Kafamı sallayarak onayladım onu, aramızda kalacak sırlar vardı. "Sadece bir kez," parmakları sırtıma doğru kaydığında yutkunduğuna şahit oldum "Öpebilir miyim seni?" Ses tonu sözlerinde samimi olduğunu gösterirken burukça gülümsedim. Her zaman ki gibi sevişmeyi teklif etmiyordu, bir kez olsun öpmekten bahsediyordu. Denemek istediği buydu, hislerinin hangi boyutta olduğunu anlamak istiyordu. Parmaklarımla ensesini okşayarak fısıldadım "Öpebilirsin."

Aldığı izinle birlikte susamış dudaklarını benimkilere vurdu, iki dudağının yumuşaklığını da aynı anda hissettim önce. Bedenime sıcaklığı yayılırken arkada çalan şarkı mayhoş bir hava kattı ortama. Yavaşça dudaklarımı araladım, üst dudağımı yakalayarak emmeye başladı hafifçe. Dolgun alt dudağının derisini ön dişlerimin hemen üzerinde hissettiğimde beklemeden emmeye başladım. Gözleri çoktan kapanırken, kısılan bakışlarımla izlemeye başladım onu. Rahatsız edici bir öpücük değildi, ruhların arasındaki çekimdi bizimkisi.

İki eli yanaklarımı kavrarken kafasını yana eğerek biraz daha sokuldu içime. İhtiraslı dil darbeleri ağzımı sulandırırken dayanamayarak gözlerimi kapattım ve kendimi sihirli dakikaların içine bıraktım. Öpüşü hoyrat bir hâl alırken kafam geriye doğru gidecek gibi oldu, eli buna izin vermeyerek ensemi avuçladı. Kafam ona doğru iyice kalktığında, kendisine bastırdı beni. Islak dilimi oynatarak onun damağına sert bir vuruş yaptığımda çıkan ses üzerine derince soludu. Nefesi bana karışarak içime süzüldü, ellerim göğüslerinin üzerinde durdu. Kaslı ve sert bedenin sıcaklığı avuçlarımı yakıyordu.
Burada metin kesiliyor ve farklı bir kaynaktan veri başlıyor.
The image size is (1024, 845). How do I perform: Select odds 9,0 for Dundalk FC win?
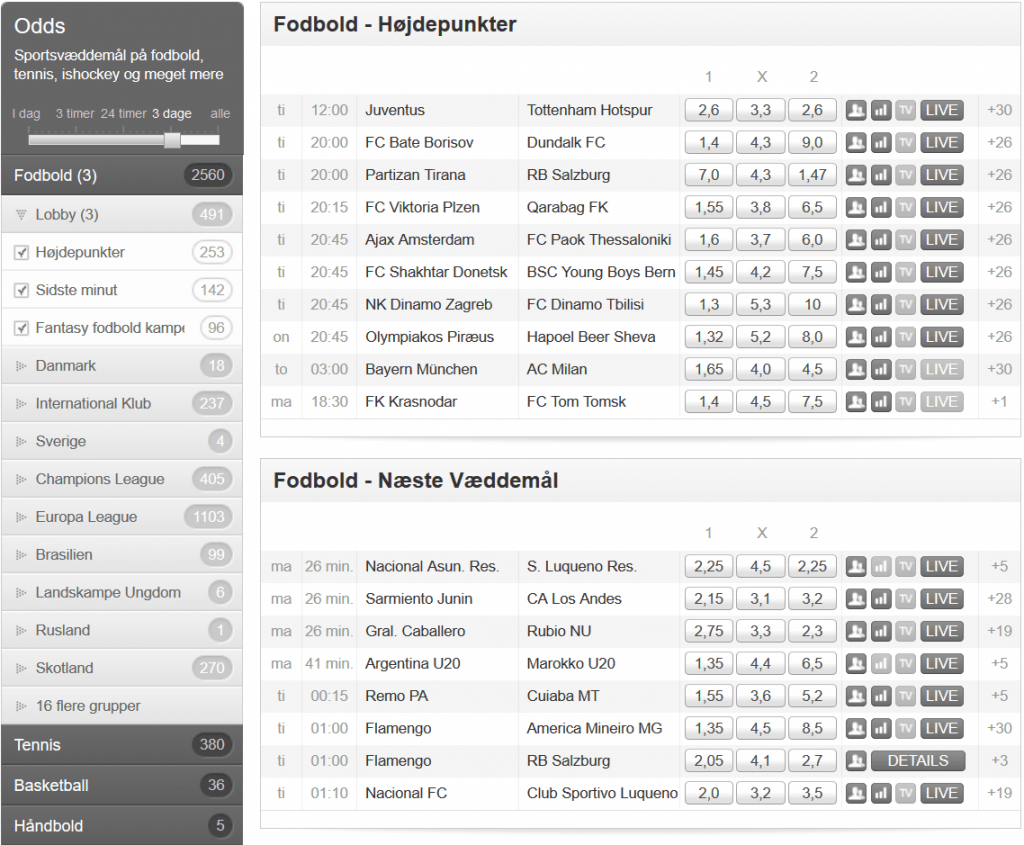(x=812, y=143)
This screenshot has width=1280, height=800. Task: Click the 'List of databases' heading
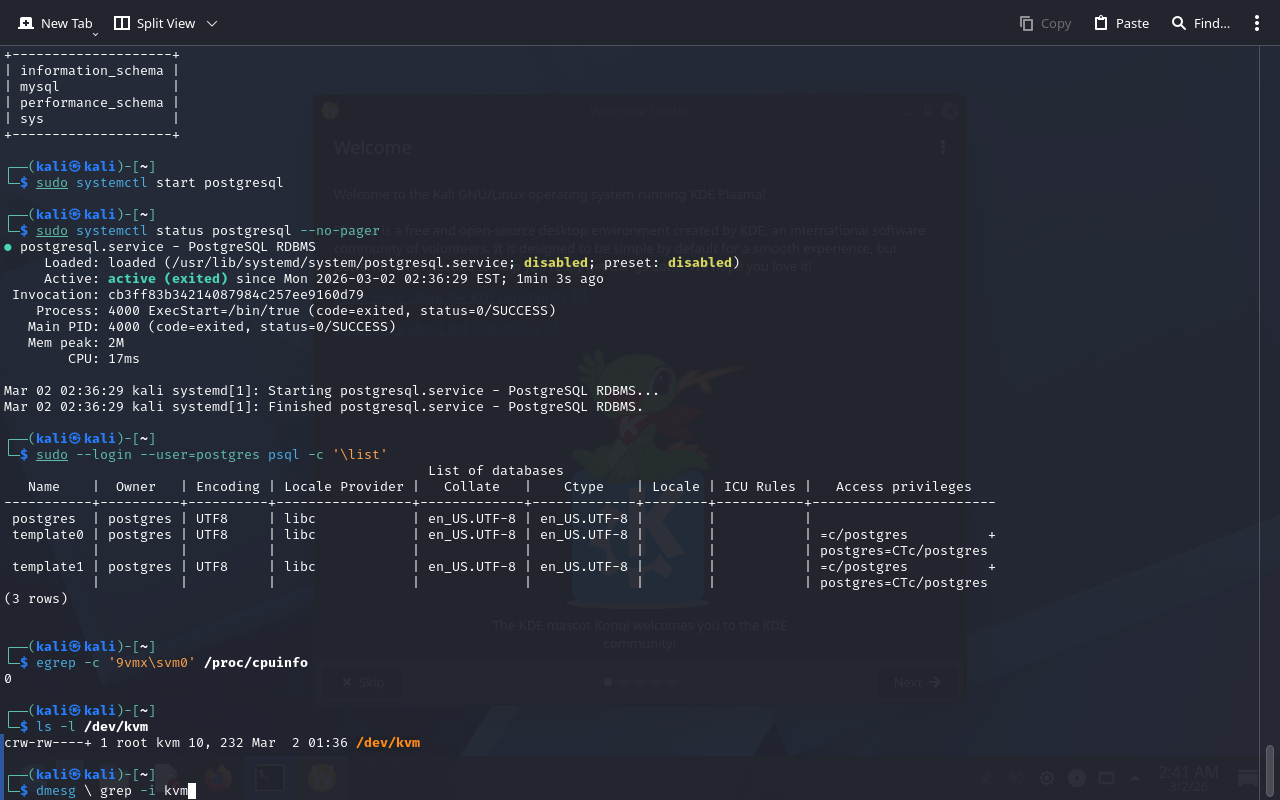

Çarpışan dillerimiz üzerine ağzımın içine doğru hırıltılı bir ses çıkardı. Dizlerim titrerken yere doğru çökmek istedim, bu hissi biliyordum çünkü. İnsani duyguların en önemlisi, arzunun esiri oluyordum. Dudaklarımız oldukça uyumlu bir şekilde hızını arttırırken saçlarımdan akan ter damlalarını şakaklarımda hisettim. Yaşadığımız adrenalin karşısında bedenlerimizin ateşi artarken yanağımı okşadı baş parmağıyla. Soluklarım kesilirken sol göğsünü sıkarak geriye doğru çekilmesini istedim.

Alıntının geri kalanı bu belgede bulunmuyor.